> _PROBLEM TO WORK ON_
Retype the lines from the one with "Describe the element" through the one with "at that location.", both included, leaving out the pictures.

> _RECORDS FOR THE TASK_
-----

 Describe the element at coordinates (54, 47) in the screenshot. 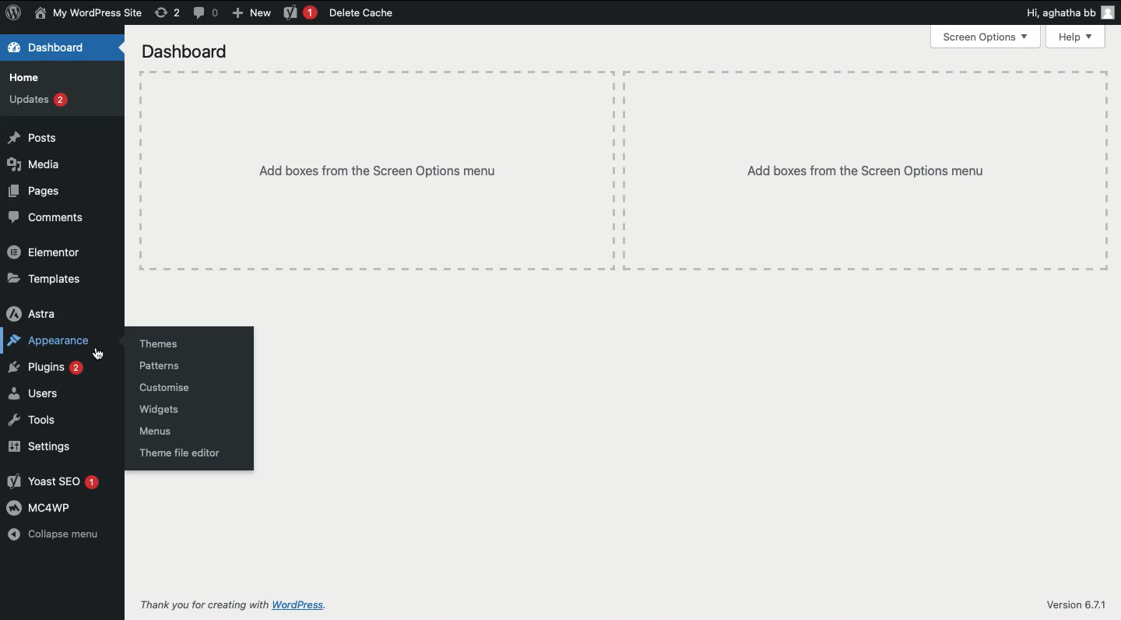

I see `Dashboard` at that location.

-----

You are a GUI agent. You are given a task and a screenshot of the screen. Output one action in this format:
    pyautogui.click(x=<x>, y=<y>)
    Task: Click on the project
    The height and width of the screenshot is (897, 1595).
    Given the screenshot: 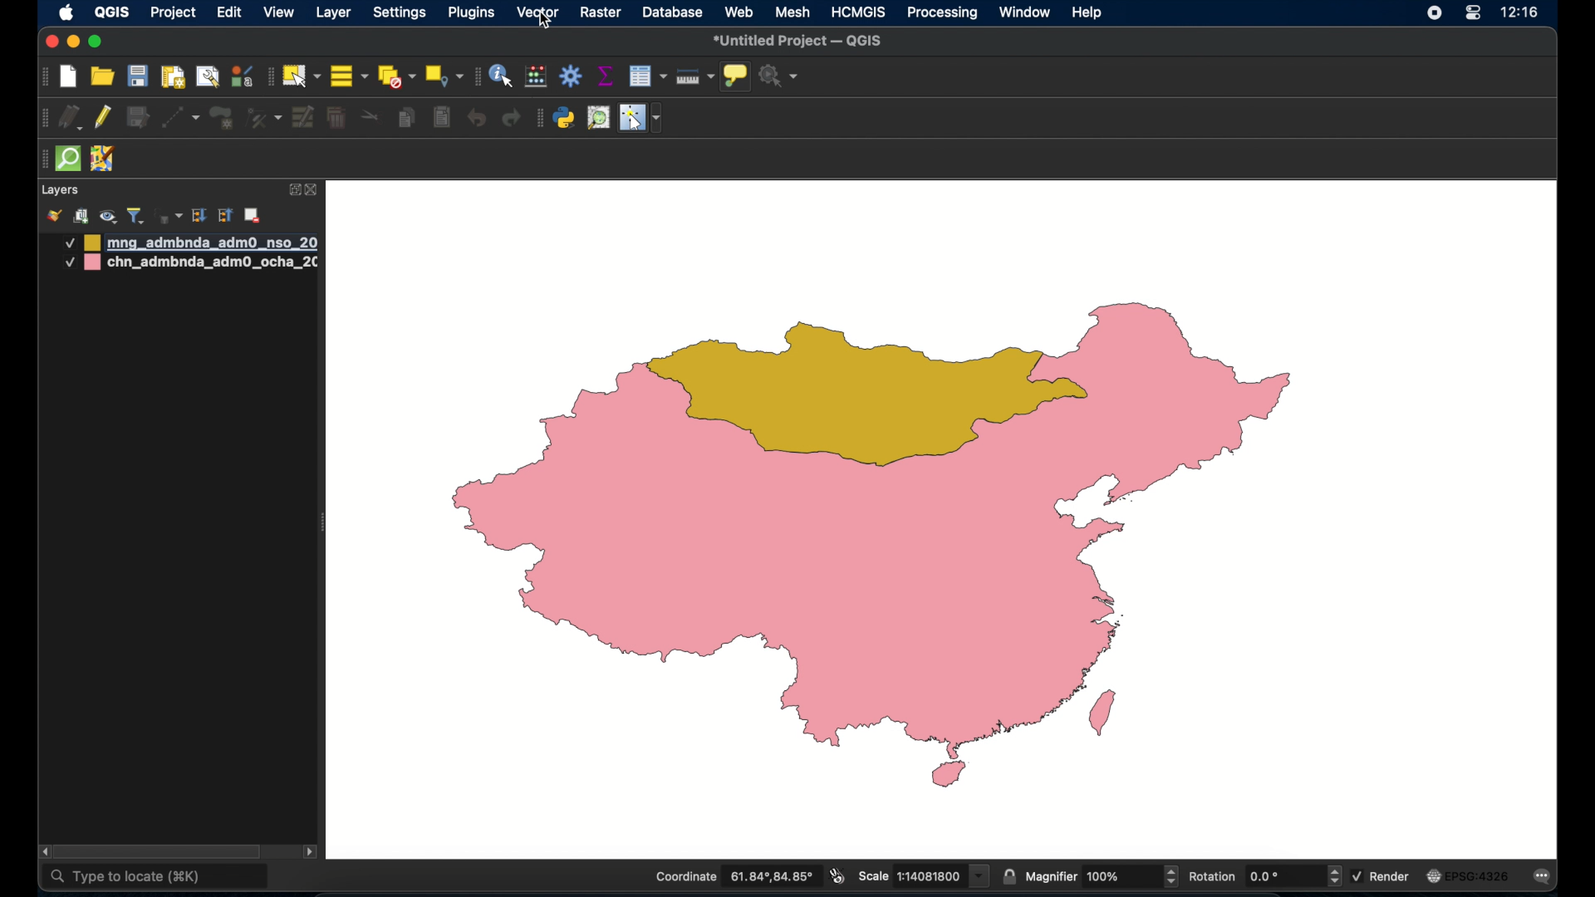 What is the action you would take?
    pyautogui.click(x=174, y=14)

-----

> _ANSWER TO THE EXERCISE_
 Describe the element at coordinates (54, 47) in the screenshot. 

I see `Dashboard` at that location.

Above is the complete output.